## Work item
Reproduce only what runs from the line containing "The height and" to the line containing "Task: Open the video settings gear" in the records below, inclusive. Keep it exact, and keep the pictures out.

Stored data entries
##############################
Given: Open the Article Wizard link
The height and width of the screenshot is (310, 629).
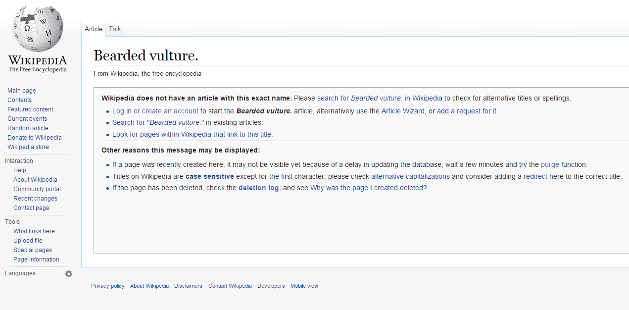Looking at the screenshot, I should (x=403, y=111).
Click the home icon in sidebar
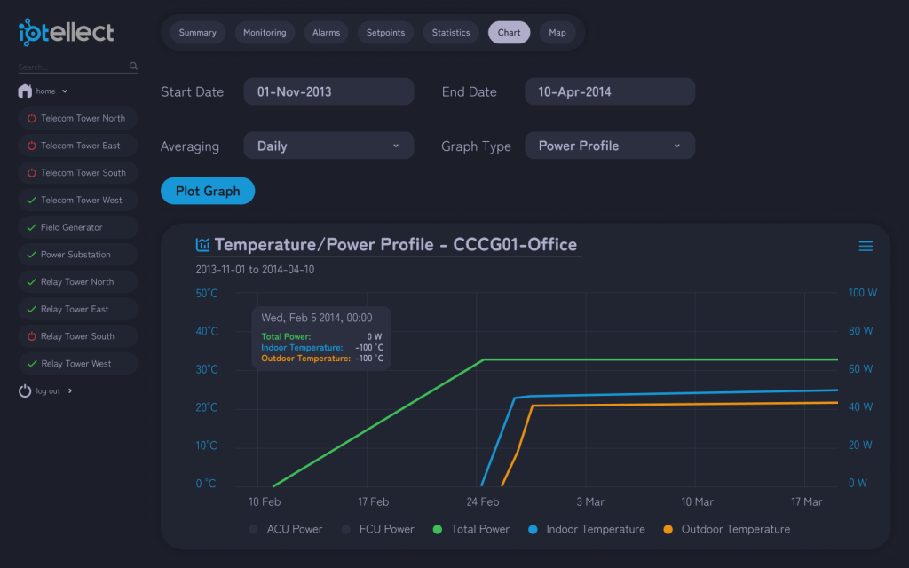This screenshot has height=568, width=909. 25,91
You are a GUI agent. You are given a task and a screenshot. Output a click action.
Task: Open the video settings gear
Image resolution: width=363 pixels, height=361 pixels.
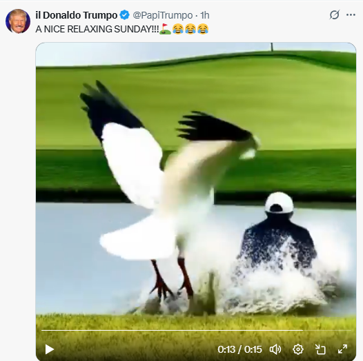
##############################
## Solution for this task
The height and width of the screenshot is (310, 629).
Looking at the screenshot, I should (x=403, y=111).
Click the home icon in sidebar
This screenshot has height=568, width=909. 25,91
You are a GUI agent. You are given a task and a screenshot. Output a click action.
Task: Open the video settings gear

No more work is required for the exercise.